« Il faut prier les hommes tu dis ?
A Calais, quelle oreille pour ma voix? »
La prière a quitté mes lèvres est une promesse de ne plus prier, un vœu de silence. Mais c’est aussi le témoignage d’une dernière prière faite, à peine sortie de la bouche et déjà envolée. Ce sont les derniers mots ritualisés d’une femme, ceux dont on se demande s’ils sont encore sacrés. Ceux dont on se demande à qui les adresser. Qui a encore le pouvoir de rendre les mots performatifs et transformer le réel ? Qui peut encore accorder la grâce d’une vie digne d’être vécue, en arrivant, tout au bout d’un si long voyage, sur une plage à Calais ? S’apprêter à franchir, à clore un chapitre de douleur, et se heurter au système intransigeant, arbitraire, raciste, d’une police dont la violence est devenue vitale et essentielle, dont la brutalité érotisée s’exerce à travers une surveillance totale et une terreur constante. Un système policier qui s’est supplanté à l’État et assoit sa cruauté sur la base d’une préférence blanche, pétrie de relents colonialistes. Une police omniprésente, créatrice d’un traumatisme intergénérationnel pour les migrants qui la subissent.

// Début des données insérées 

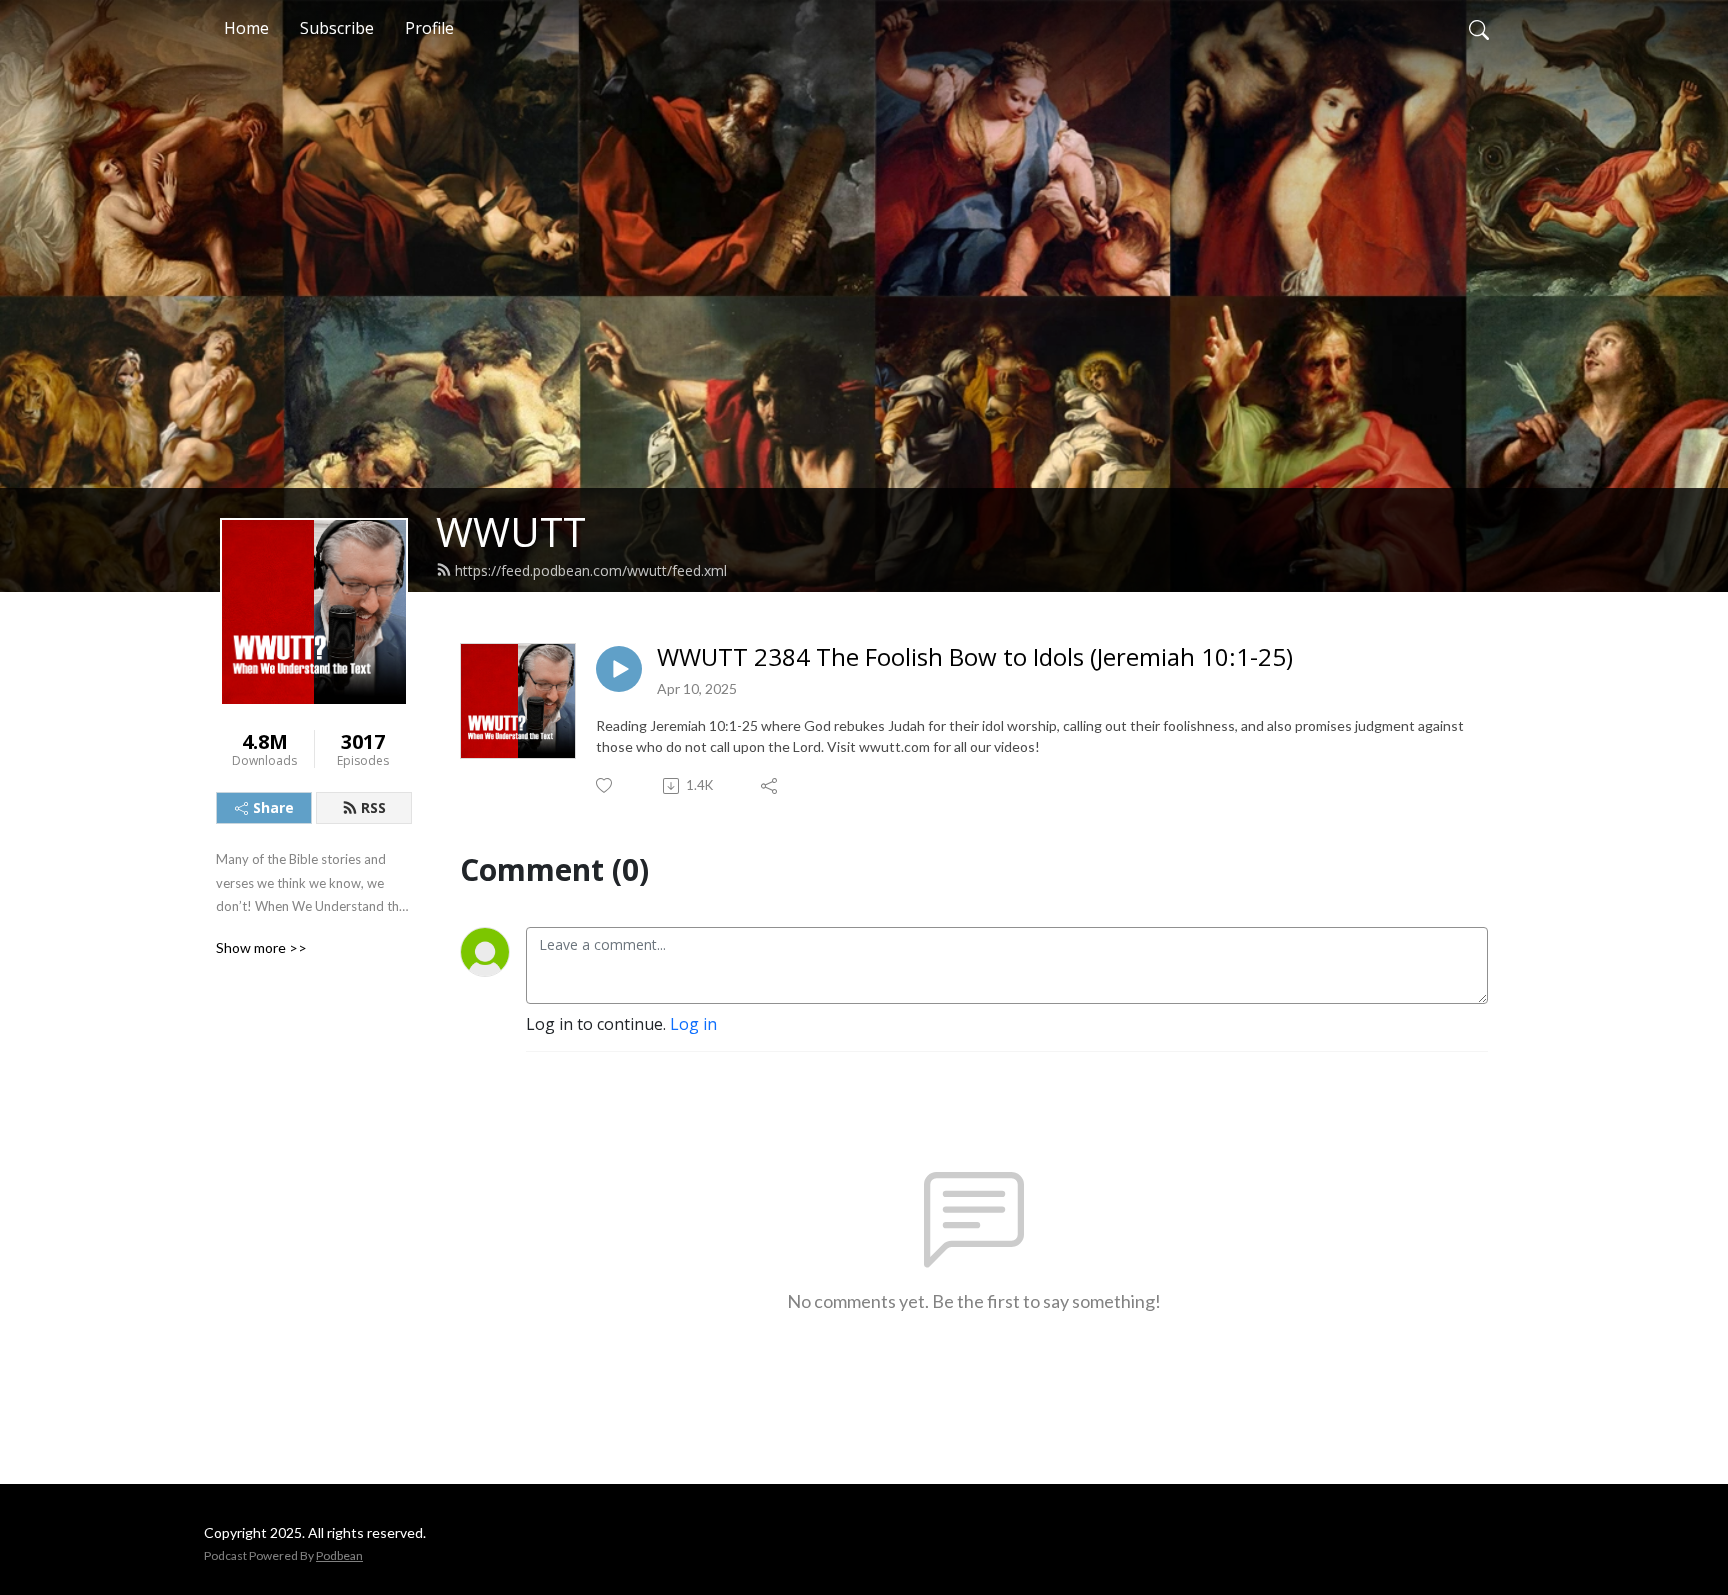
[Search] (1479, 28)
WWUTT (511, 531)
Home (246, 28)
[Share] (770, 786)
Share (273, 807)
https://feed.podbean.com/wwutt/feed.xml (591, 570)
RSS (373, 807)
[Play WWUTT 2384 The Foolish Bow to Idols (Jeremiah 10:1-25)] (619, 669)
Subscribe (337, 28)
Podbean (339, 1555)
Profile (429, 28)
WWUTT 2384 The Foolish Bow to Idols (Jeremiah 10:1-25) (975, 657)
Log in (693, 1024)
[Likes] (605, 785)
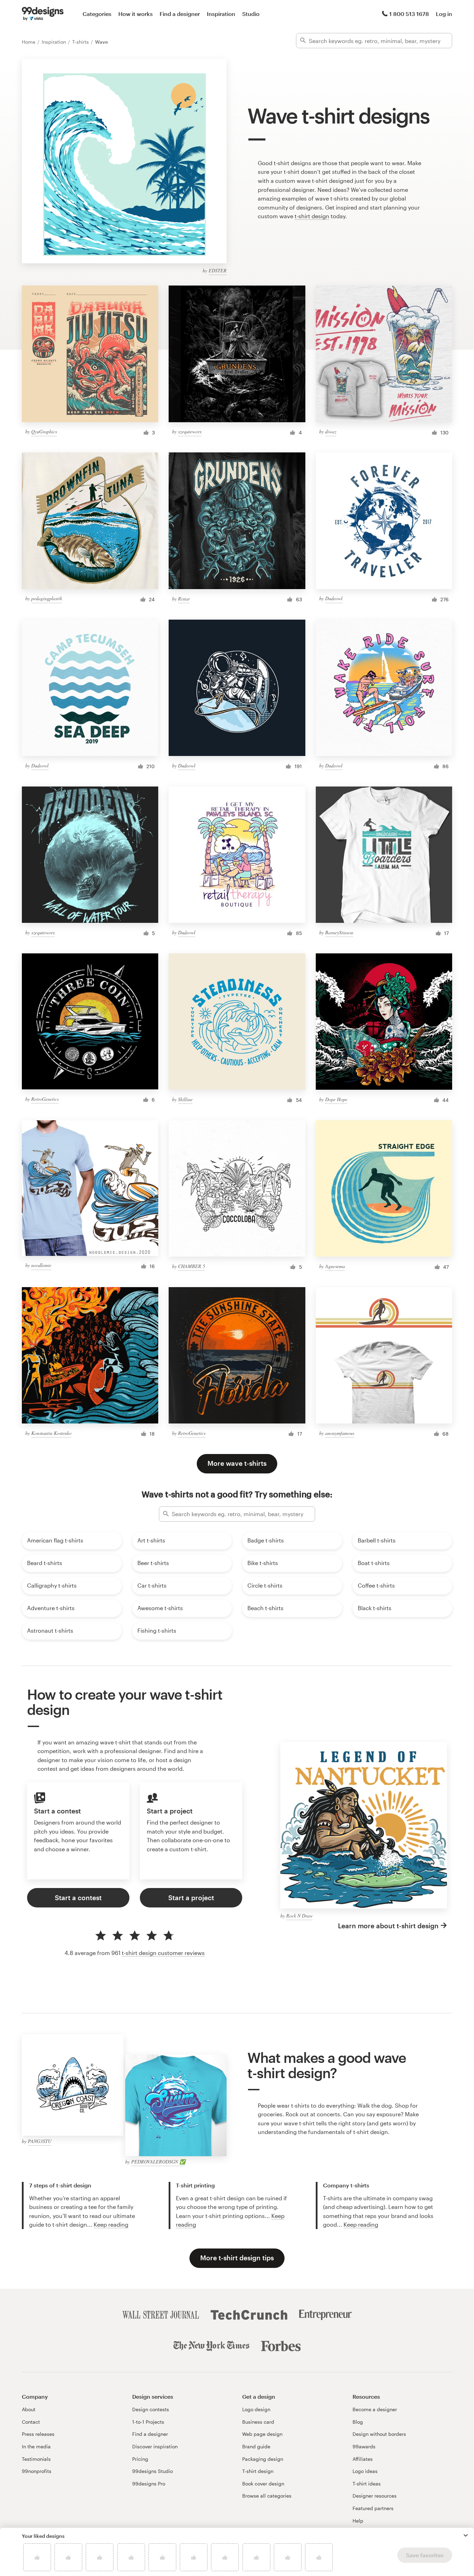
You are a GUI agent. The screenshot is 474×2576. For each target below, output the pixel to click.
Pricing (140, 2459)
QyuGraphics (44, 431)
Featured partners (373, 2508)
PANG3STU (39, 2141)
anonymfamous (339, 1433)
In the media (36, 2446)
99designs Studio (152, 2471)
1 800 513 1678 (409, 13)
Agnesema (335, 1266)
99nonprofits (36, 2471)
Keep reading (111, 2224)
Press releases (38, 2434)
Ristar (184, 598)
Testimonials (36, 2459)
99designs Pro (148, 2483)
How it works (135, 13)
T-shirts (81, 42)
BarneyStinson (339, 932)
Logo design (256, 2409)
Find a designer (180, 13)
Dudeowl (333, 598)
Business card (258, 2422)
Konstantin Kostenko (51, 1433)
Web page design (262, 2434)
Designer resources (375, 2496)
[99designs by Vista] (43, 14)
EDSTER (218, 270)
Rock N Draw (299, 1915)
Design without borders (379, 2434)
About (28, 2409)
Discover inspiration (155, 2446)
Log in (444, 13)
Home (29, 42)
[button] (465, 2535)
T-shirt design (257, 2471)
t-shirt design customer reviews (163, 1952)
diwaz (330, 431)
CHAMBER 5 (191, 1266)
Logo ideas (365, 2471)
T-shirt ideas (367, 2483)
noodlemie (41, 1265)
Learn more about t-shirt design (388, 1926)
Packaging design (262, 2459)
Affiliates (363, 2459)
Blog (358, 2422)
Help (358, 2521)
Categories (97, 13)
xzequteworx (190, 431)
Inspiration (221, 13)
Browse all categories (266, 2496)
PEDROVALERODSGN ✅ (158, 2161)
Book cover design (263, 2483)
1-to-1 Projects (148, 2422)
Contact (31, 2422)
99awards (364, 2446)
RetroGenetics (45, 1099)
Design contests (150, 2409)
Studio (251, 13)
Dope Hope (336, 1099)
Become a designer (375, 2409)
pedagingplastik (46, 598)
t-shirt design (312, 216)
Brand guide (256, 2446)
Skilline (185, 1099)
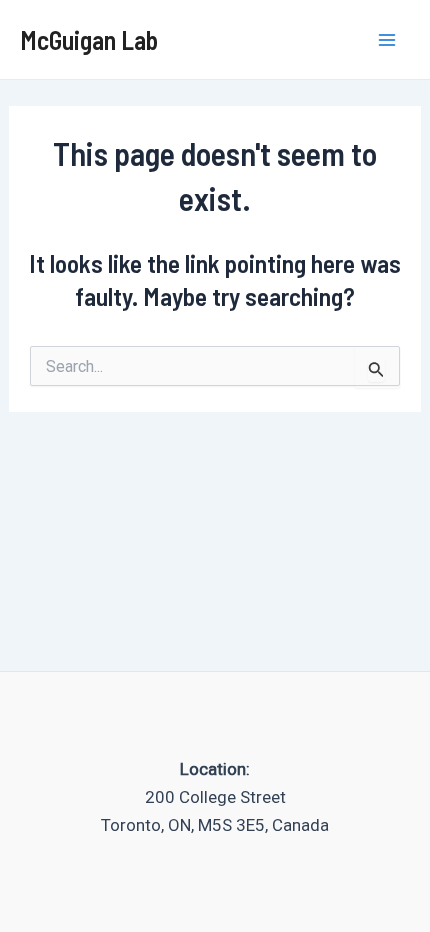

Une femme noire, face à un policier blanc.
Dans les yeux de Camille, bénévole mystérieux, juif, ce traumatisme que l’on perpétue n’est pas sans rappeler celui qu’il sent en lui d’une Shoah qu’il n’a pas vécue mais qui le hante. Un génocide qui n’est pas arrivé en soi du fait de la naissance d’un criminel né, mais du rassemblement d’éléments déjà réunis avant la catastrophe, poussés à leur paroxysme. Dans les yeux de Camille, il y a des générations d’enfants à venir qui naitront avec dans le ventre des résidus de fuite, de peur, de coups, de morts.
La prière a quitté mes lèvres est une prière faite au public; celle de veiller aujourd’hui, à ce que les systèmes, les pratiques, les réalités admises qui composent notre monde, ne constituent pas demain les bases d’un nouveau système, peut-être plus destructeur que les précédents. Quelle synthèse serait faite demain des conditions que nous acceptons aujourd’hui?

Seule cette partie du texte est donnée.